Faszienarbeit
Dort, wo Spannung entsteht, sucht der Körper nach Schutz.
In der Craniodynamik steht nicht nur das Skelett im Mittelpunkt, sondern das Zusammenspiel des gesamten Körpers. Der Pferdekörper wird als funktionelle Einheit betrachtet, in der verschiedene Strukturen miteinander verbunden sind und sich gegenseitig beeinflussen können.
Eine besondere Bedeutung haben dabei die Faszien – bindegewebige Strukturen, die den Körper wie ein Netzwerk durchziehen, Gewebe verbinden, Bewegungen unterstützen und zur Kraftübertragung beitragen. Sie stehen außerdem in engem Austausch mit dem vegetativen Nervensystem.

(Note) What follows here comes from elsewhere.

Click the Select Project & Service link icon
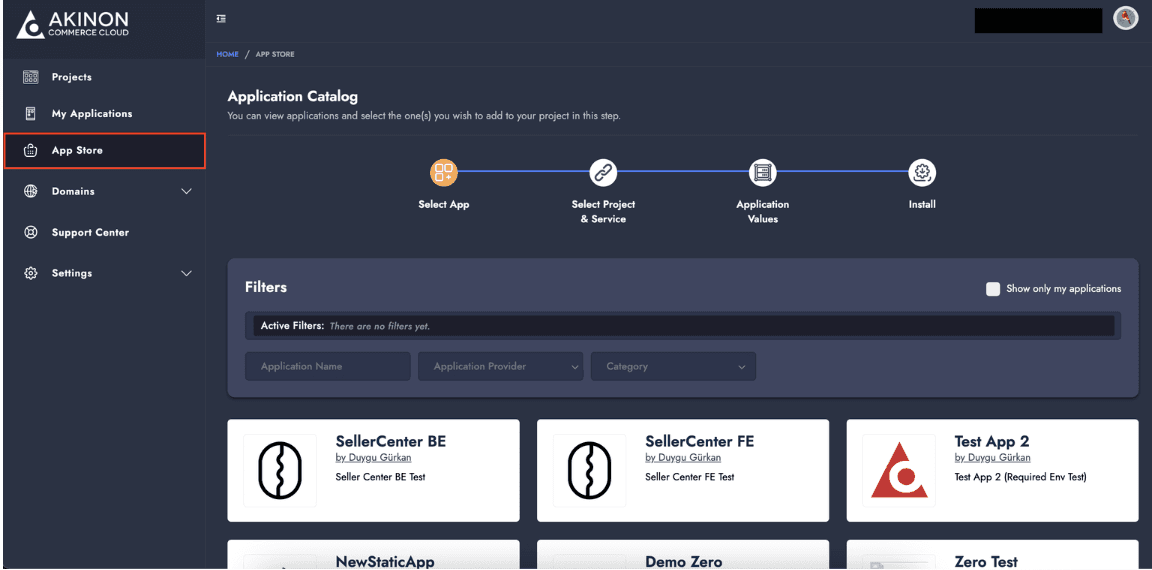The width and height of the screenshot is (1152, 570). [x=603, y=173]
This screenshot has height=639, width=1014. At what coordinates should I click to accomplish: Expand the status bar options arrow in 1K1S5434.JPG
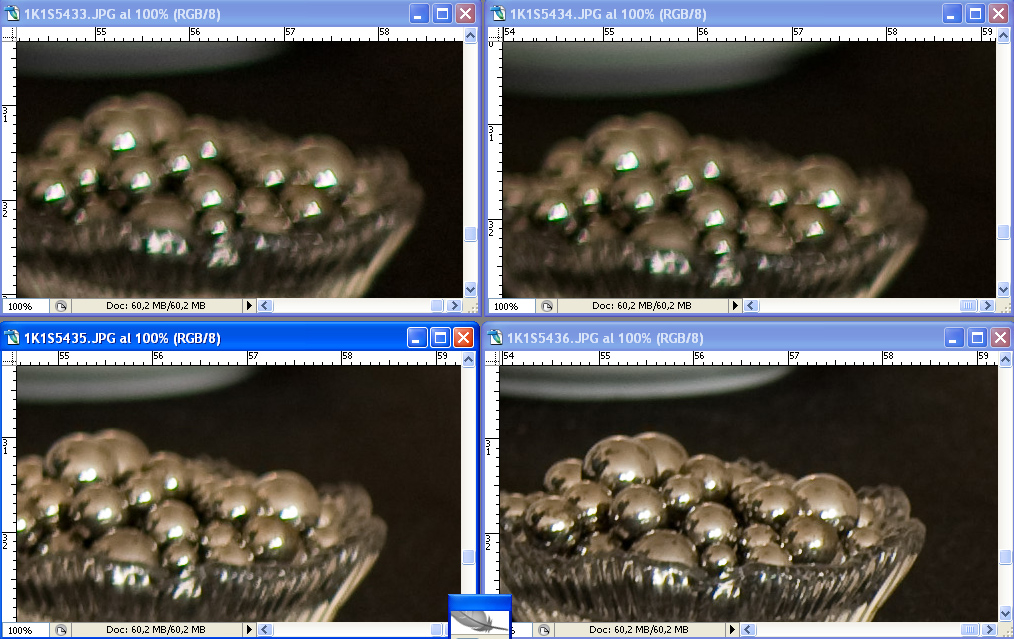736,306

Durch diese komplexen Zusammenhänge können sich Veränderungen in einem Bereich des Körpers in anderen Bereichen zeigen. So können zum Beispiel Auffälligkeiten im Maul- oder Kopfbereich sich mitunter in veränderter Bewegungsdynamik oder Empfindlichkeiten äußern.
Diese Betrachtungsweise hilft dabei, Bewegungsabläufe und körperliche Spannungen besser zu verstehen und das Pferd in seinem Gesamtsystem wahrzunehmen.
– ohne eine tierärztliche Diagnostik zu ersetzen.